● **WHAT TO WORK ON**
Each record should be set down again so that it matches the original exactly.

Stored items:
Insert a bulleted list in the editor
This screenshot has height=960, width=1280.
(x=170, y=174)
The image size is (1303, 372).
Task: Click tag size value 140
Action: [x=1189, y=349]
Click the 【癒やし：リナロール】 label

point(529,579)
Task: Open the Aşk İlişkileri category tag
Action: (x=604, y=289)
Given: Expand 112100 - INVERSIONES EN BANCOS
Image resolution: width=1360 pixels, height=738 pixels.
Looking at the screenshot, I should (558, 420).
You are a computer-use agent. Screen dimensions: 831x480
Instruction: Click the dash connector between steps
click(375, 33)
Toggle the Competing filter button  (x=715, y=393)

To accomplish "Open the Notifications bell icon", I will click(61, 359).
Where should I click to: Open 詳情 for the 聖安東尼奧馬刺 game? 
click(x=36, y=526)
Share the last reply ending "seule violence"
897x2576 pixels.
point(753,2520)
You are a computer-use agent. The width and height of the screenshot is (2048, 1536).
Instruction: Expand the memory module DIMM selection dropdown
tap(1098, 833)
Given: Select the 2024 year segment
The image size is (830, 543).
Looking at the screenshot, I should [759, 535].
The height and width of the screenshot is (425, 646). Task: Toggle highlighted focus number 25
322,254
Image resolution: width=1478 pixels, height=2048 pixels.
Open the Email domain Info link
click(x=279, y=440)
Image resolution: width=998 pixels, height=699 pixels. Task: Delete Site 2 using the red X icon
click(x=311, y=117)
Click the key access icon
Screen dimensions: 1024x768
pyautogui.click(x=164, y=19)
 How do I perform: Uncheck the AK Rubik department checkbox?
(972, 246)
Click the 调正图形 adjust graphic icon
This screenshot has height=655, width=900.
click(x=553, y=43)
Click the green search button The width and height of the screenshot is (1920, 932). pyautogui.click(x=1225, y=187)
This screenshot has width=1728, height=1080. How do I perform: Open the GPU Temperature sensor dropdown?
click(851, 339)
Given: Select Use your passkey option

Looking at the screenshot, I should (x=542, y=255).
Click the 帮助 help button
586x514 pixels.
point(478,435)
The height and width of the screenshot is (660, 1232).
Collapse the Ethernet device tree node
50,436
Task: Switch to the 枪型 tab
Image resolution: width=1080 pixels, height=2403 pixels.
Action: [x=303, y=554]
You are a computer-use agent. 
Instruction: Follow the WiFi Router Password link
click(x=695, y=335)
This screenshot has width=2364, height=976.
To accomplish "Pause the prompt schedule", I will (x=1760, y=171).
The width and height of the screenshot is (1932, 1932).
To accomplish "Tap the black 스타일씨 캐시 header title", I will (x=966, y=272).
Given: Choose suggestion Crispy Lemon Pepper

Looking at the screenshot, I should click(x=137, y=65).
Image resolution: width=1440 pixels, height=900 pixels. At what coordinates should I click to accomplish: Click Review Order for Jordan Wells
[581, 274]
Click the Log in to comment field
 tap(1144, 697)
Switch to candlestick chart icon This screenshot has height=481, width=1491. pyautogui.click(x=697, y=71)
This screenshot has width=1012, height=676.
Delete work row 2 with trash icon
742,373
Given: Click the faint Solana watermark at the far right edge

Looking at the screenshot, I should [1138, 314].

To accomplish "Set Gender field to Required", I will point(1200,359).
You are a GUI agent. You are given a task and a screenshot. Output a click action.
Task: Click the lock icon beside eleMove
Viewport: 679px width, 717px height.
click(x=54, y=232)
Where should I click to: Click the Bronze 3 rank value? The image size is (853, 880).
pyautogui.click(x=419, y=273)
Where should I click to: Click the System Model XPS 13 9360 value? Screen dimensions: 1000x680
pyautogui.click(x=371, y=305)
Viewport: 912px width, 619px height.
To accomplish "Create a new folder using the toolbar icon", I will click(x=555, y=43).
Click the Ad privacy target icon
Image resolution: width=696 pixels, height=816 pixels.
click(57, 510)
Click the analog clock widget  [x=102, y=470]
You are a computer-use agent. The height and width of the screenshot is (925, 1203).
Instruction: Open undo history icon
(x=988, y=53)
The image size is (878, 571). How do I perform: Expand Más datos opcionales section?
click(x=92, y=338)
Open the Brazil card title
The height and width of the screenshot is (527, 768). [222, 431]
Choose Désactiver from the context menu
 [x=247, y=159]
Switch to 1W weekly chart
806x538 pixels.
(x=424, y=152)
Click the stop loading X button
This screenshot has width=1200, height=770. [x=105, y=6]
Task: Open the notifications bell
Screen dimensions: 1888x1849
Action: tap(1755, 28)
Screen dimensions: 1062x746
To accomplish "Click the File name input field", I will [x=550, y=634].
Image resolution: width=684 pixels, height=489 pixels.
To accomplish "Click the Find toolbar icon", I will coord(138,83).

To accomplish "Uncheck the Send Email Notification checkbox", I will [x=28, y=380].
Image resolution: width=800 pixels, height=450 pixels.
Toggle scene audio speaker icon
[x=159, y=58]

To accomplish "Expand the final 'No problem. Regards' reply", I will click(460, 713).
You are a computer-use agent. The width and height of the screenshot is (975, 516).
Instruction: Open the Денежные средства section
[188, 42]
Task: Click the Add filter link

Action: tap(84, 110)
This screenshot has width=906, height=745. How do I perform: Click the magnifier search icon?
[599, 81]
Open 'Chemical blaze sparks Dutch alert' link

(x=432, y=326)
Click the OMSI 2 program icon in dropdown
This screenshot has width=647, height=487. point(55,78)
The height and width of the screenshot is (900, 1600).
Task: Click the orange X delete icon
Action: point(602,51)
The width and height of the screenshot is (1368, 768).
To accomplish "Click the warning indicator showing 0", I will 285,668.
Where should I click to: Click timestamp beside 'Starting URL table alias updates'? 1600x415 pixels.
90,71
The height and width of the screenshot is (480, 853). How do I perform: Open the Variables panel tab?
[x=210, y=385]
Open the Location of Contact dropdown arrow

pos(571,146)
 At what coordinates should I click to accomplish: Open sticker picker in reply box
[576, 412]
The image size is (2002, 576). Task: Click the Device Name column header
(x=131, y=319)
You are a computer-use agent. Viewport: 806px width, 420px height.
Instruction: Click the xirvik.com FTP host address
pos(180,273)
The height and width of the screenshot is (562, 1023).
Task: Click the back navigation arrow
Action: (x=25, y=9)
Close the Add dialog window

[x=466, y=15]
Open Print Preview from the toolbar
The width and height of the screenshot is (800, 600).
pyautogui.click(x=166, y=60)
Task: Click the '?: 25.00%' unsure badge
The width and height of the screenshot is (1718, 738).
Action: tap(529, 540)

● **RESULT OF THIS TASK**
Insert a bulleted list in the editor
This screenshot has height=960, width=1280.
(x=170, y=174)
The image size is (1303, 372).
Task: Click tag size value 140
Action: [x=1189, y=349]
Click the 【癒やし：リナロール】 label

point(529,579)
Task: Open the Aşk İlişkileri category tag
Action: (x=604, y=289)
Given: Expand 112100 - INVERSIONES EN BANCOS
Image resolution: width=1360 pixels, height=738 pixels.
Looking at the screenshot, I should (558, 420).
You are a computer-use agent. Screen dimensions: 831x480
Instruction: Click the dash connector between steps
click(375, 33)
Toggle the Competing filter button  (x=715, y=393)

To accomplish "Open the Notifications bell icon", I will click(61, 359).
Where should I click to: Open 詳情 for the 聖安東尼奧馬刺 game? 
click(x=36, y=526)
Share the last reply ending "seule violence"
897x2576 pixels.
point(753,2520)
You are a computer-use agent. The width and height of the screenshot is (2048, 1536).
Instruction: Expand the memory module DIMM selection dropdown
tap(1098, 833)
Given: Select the 2024 year segment
The image size is (830, 543).
Looking at the screenshot, I should [759, 535].
The height and width of the screenshot is (425, 646). Task: Toggle highlighted focus number 25
322,254
Image resolution: width=1478 pixels, height=2048 pixels.
Open the Email domain Info link
click(x=279, y=440)
Image resolution: width=998 pixels, height=699 pixels. Task: Delete Site 2 using the red X icon
click(x=311, y=117)
Click the key access icon
Screen dimensions: 1024x768
pyautogui.click(x=164, y=19)
 How do I perform: Uncheck the AK Rubik department checkbox?
(972, 246)
Click the 调正图形 adjust graphic icon
This screenshot has height=655, width=900.
click(x=553, y=43)
Click the green search button The width and height of the screenshot is (1920, 932). pyautogui.click(x=1225, y=187)
This screenshot has width=1728, height=1080. How do I perform: Open the GPU Temperature sensor dropdown?
click(851, 339)
Given: Select Use your passkey option

Looking at the screenshot, I should (x=542, y=255).
Click the 帮助 help button
586x514 pixels.
point(478,435)
The height and width of the screenshot is (660, 1232).
Collapse the Ethernet device tree node
50,436
Task: Switch to the 枪型 tab
Image resolution: width=1080 pixels, height=2403 pixels.
Action: [x=303, y=554]
You are a computer-use agent. 
Instruction: Follow the WiFi Router Password link
click(x=695, y=335)
This screenshot has width=2364, height=976.
To accomplish "Pause the prompt schedule", I will (x=1760, y=171).
The width and height of the screenshot is (1932, 1932).
To accomplish "Tap the black 스타일씨 캐시 header title", I will (x=966, y=272).
Given: Choose suggestion Crispy Lemon Pepper

Looking at the screenshot, I should click(x=137, y=65).
Image resolution: width=1440 pixels, height=900 pixels. At what coordinates should I click to accomplish: Click Review Order for Jordan Wells
[581, 274]
Click the Log in to comment field
 tap(1144, 697)
Switch to candlestick chart icon This screenshot has height=481, width=1491. pyautogui.click(x=697, y=71)
This screenshot has width=1012, height=676.
Delete work row 2 with trash icon
742,373
Given: Click the faint Solana watermark at the far right edge

Looking at the screenshot, I should [1138, 314].

To accomplish "Set Gender field to Required", I will point(1200,359).
You are a GUI agent. You are given a task and a screenshot. Output a click action.
Task: Click the lock icon beside eleMove
Viewport: 679px width, 717px height.
click(x=54, y=232)
Where should I click to: Click the Bronze 3 rank value? The image size is (853, 880).
pyautogui.click(x=419, y=273)
Where should I click to: Click the System Model XPS 13 9360 value? Screen dimensions: 1000x680
pyautogui.click(x=371, y=305)
Viewport: 912px width, 619px height.
To accomplish "Create a new folder using the toolbar icon", I will click(x=555, y=43).
Click the Ad privacy target icon
Image resolution: width=696 pixels, height=816 pixels.
click(57, 510)
Click the analog clock widget  [x=102, y=470]
You are a computer-use agent. The height and width of the screenshot is (925, 1203).
Instruction: Open undo history icon
(x=988, y=53)
The image size is (878, 571). How do I perform: Expand Más datos opcionales section?
click(x=92, y=338)
Open the Brazil card title
The height and width of the screenshot is (527, 768). [222, 431]
Choose Désactiver from the context menu
 [x=247, y=159]
Switch to 1W weekly chart
806x538 pixels.
(x=424, y=152)
Click the stop loading X button
This screenshot has width=1200, height=770. [x=105, y=6]
Task: Open the notifications bell
Screen dimensions: 1888x1849
Action: tap(1755, 28)
Screen dimensions: 1062x746
To accomplish "Click the File name input field", I will [x=550, y=634].
Image resolution: width=684 pixels, height=489 pixels.
To accomplish "Click the Find toolbar icon", I will coord(138,83).

To accomplish "Uncheck the Send Email Notification checkbox", I will [x=28, y=380].
Image resolution: width=800 pixels, height=450 pixels.
Toggle scene audio speaker icon
[x=159, y=58]

To accomplish "Expand the final 'No problem. Regards' reply", I will click(460, 713).
You are a computer-use agent. The width and height of the screenshot is (975, 516).
Instruction: Open the Денежные средства section
[188, 42]
Task: Click the Add filter link

Action: tap(84, 110)
This screenshot has width=906, height=745. How do I perform: Click the magnifier search icon?
[599, 81]
Open 'Chemical blaze sparks Dutch alert' link

(x=432, y=326)
Click the OMSI 2 program icon in dropdown
This screenshot has width=647, height=487. point(55,78)
The height and width of the screenshot is (900, 1600).
Task: Click the orange X delete icon
Action: point(602,51)
The width and height of the screenshot is (1368, 768).
To accomplish "Click the warning indicator showing 0", I will 285,668.
Where should I click to: Click timestamp beside 'Starting URL table alias updates'? 1600x415 pixels.
90,71
The height and width of the screenshot is (480, 853). How do I perform: Open the Variables panel tab?
[x=210, y=385]
Open the Location of Contact dropdown arrow

pos(571,146)
 At what coordinates should I click to accomplish: Open sticker picker in reply box
[576, 412]
The image size is (2002, 576). Task: Click the Device Name column header
(x=131, y=319)
You are a computer-use agent. Viewport: 806px width, 420px height.
Instruction: Click the xirvik.com FTP host address
pos(180,273)
The height and width of the screenshot is (562, 1023).
Task: Click the back navigation arrow
Action: (x=25, y=9)
Close the Add dialog window

[x=466, y=15]
Open Print Preview from the toolbar
The width and height of the screenshot is (800, 600).
pyautogui.click(x=166, y=60)
Task: Click the '?: 25.00%' unsure badge
The width and height of the screenshot is (1718, 738).
Action: tap(529, 540)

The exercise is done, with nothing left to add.